(Dataset items)
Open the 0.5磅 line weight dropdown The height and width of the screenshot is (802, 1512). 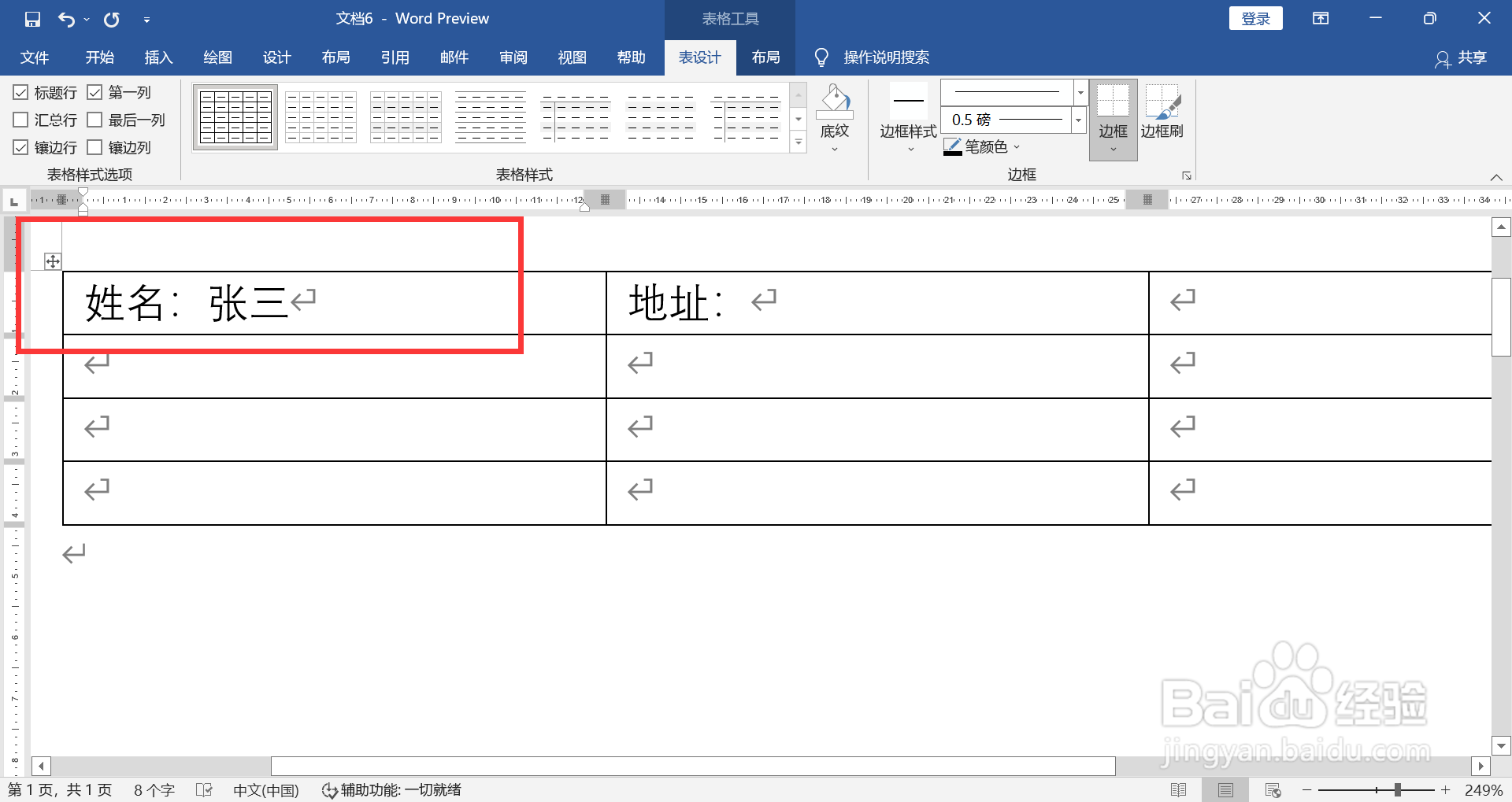tap(1078, 120)
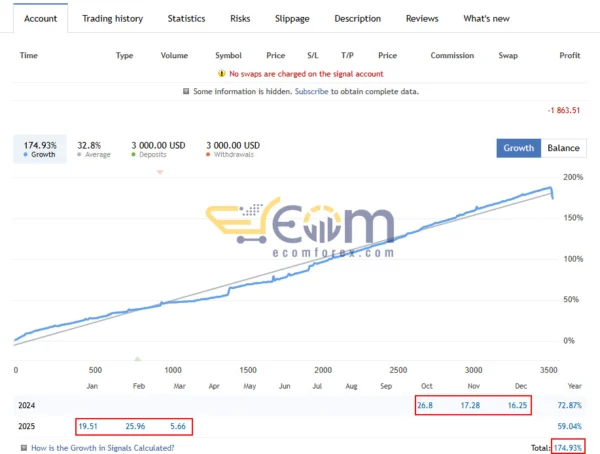600x454 pixels.
Task: Click the green Deposits legend dot
Action: [134, 156]
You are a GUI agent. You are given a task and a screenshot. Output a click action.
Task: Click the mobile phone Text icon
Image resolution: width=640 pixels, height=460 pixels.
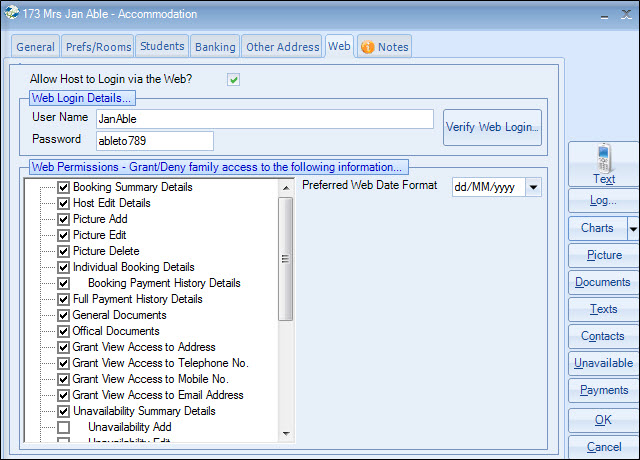click(603, 158)
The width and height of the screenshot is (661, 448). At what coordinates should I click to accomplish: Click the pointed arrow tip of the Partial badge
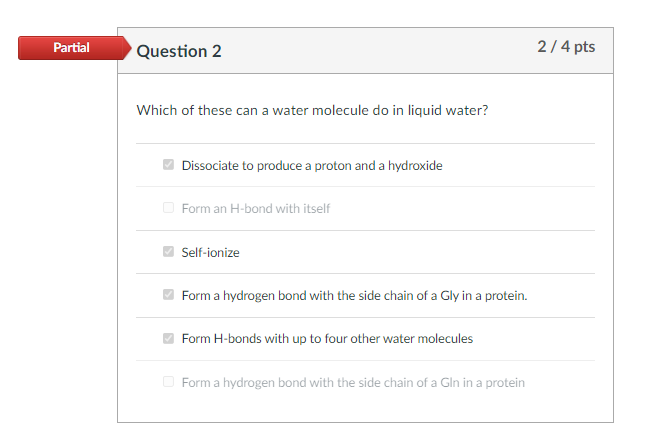click(127, 48)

WHAT TO DO: Extract the records word for word, starting at the line that contains "You are a GUI" and ending at the last line of the records. Leave the pictures out of your answer.

WRITTEN SOLUTION:
You are a GUI agent. You are given a task and a screenshot. Output a click action.
Task: Click the mobile phone Text icon
Image resolution: width=640 pixels, height=460 pixels.
click(603, 158)
The width and height of the screenshot is (661, 448). At what coordinates should I click to accomplish: Click the pointed arrow tip of the Partial badge
click(127, 48)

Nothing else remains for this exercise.